Job Sharing Case Studies
Commonwealth Bank
With
more tshan 900 job sharing arrangements in place,
the Commonwealth Bank has clearly succeeded in offering
employees flexible arrangements to accommodate their family
responsibilities.
The Bank places no limits
on the level at which job sharing takes place. Job sharers
have included managers, assistant managers, solicitors,
researchers and tellers.
One successful job sharing
arrangement has comprised a husband and wife team who
shared the role of Manager of a suburban branch in Melbourne.
They chose their own arrangement, alternating a week
on and a week off for each.
Appraisal of the Bank's job sharers
is done on an individual basis, but the sharers are assessed
as a team if seeking promotion.
One team, Dianne Regan
and Rosy Russell, began job sharing at the Bank in 1997
with a position in Customer Services. When she began,
Dianne explains, she had two school aged children and
had worked full time for most of their pre-school years.
She was exhausted by the
effort of balancing work and family needs "but I desperately wanted to stay
in my career." "When I added up the dollars I was spending
on the cleaner, the gardener and the childcare I figured
that a part-time salary without those expenses would not
make much difference to the family's finances."

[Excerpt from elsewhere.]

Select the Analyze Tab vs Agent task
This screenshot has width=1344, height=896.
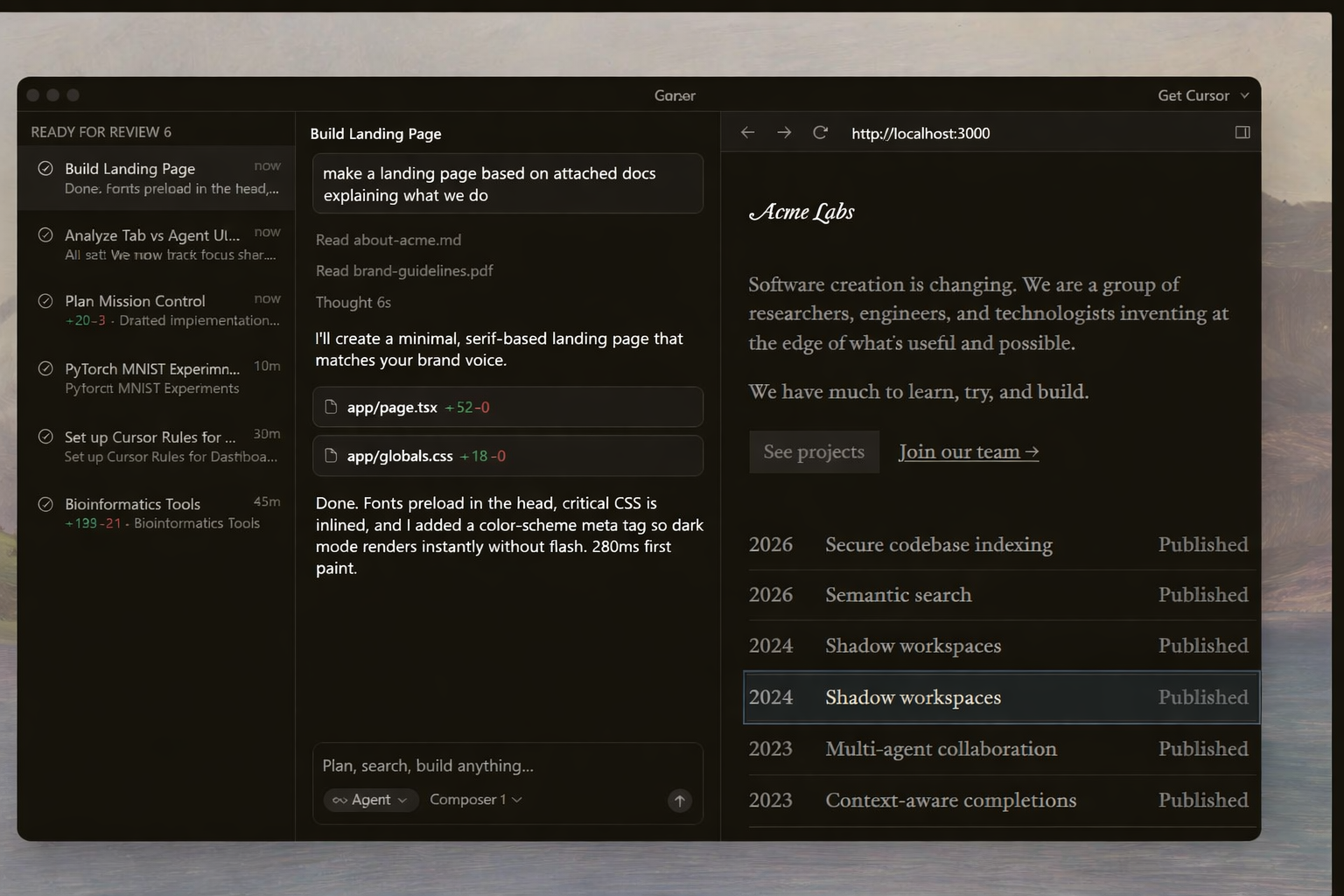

Dianne and Rosy have succeeded
three times in being promoted and now hold the position
of Manager, EFTPOS System. They believe that their initial
success in convincing the Bank to allow them to job share
was mainly due to their established reputations as committed
and effective employees. They see their status as job
sharers as no impediment to further promotion either
- "we're still
in the market!"
NRMA
At NRMA Insurance Limited,
a second job as a dance teacher is possible for one employee
who job shares as a Personal Assistant. She is able to
pursue her passion because her shared position only takes
up 25 hours per week.
Cheryl Squire has been
a dance teacher for over 10 years. She previously worked
a second job in retail, with a lot of work at unsociable
times such as on weekends.
In a quest to work more
regular hours, she applied for a position as a receptionist
with NRMA Insurance. The advertisement required her to
work from 8.30am to 1.30 five days a week. At the same
time the company secured Nicki Velingos to work afternoons
in the same position, from 12.30 to 5.30pm.
Nicki is the mother of
a one year old baby boy. She's fortunate that her mother
is able to care for her child each afternoon and is adamant
that she will not place him in child care. "If my hours were full-time,
Mum couldn't come and I would not be working."
Cheryl and Nicki have
subsequently been promoted to the position of Personal
Assistant to the Senior Manager for Recruitment and Development.
They credit their success to a perfect match. Before
working together they didn't know each other but have
marvelled at their compatibility - "we have the same level of commitment, the same temperament,
we even finish each other's sentences!"
Both agree on the importance of
good communication and feel that the fact that
they are in the office every day, with an hour together,
contributes to the apparently seamless way they pass
the baton. Nicki and Cheryl often cover the other when
taking sick leave or annual leave.
They are quite determined
to make the arrangement work and conscious of the fact
that if one of them is not up to scratch they will be
letting the other down.
The figures say it all:
- Since
1990 the overall proportion of job sharers
has increased from 2% to 4% of the workforce
- 60% of job sharers
surveyed would have resigned if not for the
opportunity to job share
- Of those 60%,
50% have more than 10 years' experience with the
Bank
- Staff at higher levels of classification,
including managers and executives, are increasingly
starting to enter into job share arrangements.